On Cedar Pass, between Alturas and Surprise Valley

We return to the secret Warners.

Jess Valley in the Fall

I was sitting on a log with my husband, in the middle of a tall forest. We were on our way back to the trailhead and not in a hurry to leave. “It’s so quiet,” I said. “You can’t hear a clock ticking, or a car on a road…”

“But you can hear pine needles falling on the ground,” said my companion.

That deep quiet is one of the things we love about the Warner Mountains and this whole corner of the state, Modoc County and much of Siskiyou County. You might go for several hours, as we did, and not see another soul.

“The Warner Range is not part of the Sierra Nevada range or the Cascade Range, but part of the Great Basin Ranges,” you will learn if you read the very short Wikipedia article on them. The Warners extend into Oregon, as you can see from the map at right.
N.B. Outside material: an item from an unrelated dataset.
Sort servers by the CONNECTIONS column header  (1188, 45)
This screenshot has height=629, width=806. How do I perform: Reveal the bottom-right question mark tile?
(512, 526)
This area is like a secret treasure. The forest and blue sky (we were hiking at over 6,000 feet elevation) seemed to belong to us alone. And it is true that few Californians have been here or even know anything about this hinterland.

Warner view 2003

Ten years ago we came here for the first time, with some of our children, and camped in the summertime. We hiked on the same Slide Creek Trail, out of Soup Springs Campground. I’m posting some pictures of that visit, when the main difference in the scenery was the source of yellow highlights in the views. Earlier in the year it was fields of mule’s ears (Wyethia) that made the bright splashes, but now it is aspen trees turning color.

Mule’s Ears Summer 2003

The mule’s ears have thick leaves when they are green, and after they are dried up, before they lie down on the ground, they clatter sharply in the wind. The aspens make a more whispery noise.

Jess Valley 2003

In 2003 we had stopped in Jess Valley at the corner of Road 64, because the setting of the farms between mountain ranges was perfect for taking pictures. I recognized the spot when we went by and we stopped again for more.

The air is so clean up there, it makes you want to breathe deeply and refresh every cell in your body before you have to go down to the valley again.

by Mill Creek
What the mule’s ears look like now

Our hike wasn’t the only thing worth remembering of last week’s trip, so I will try to write again soon on the culture and events of this out-of-the-way part of our fair state.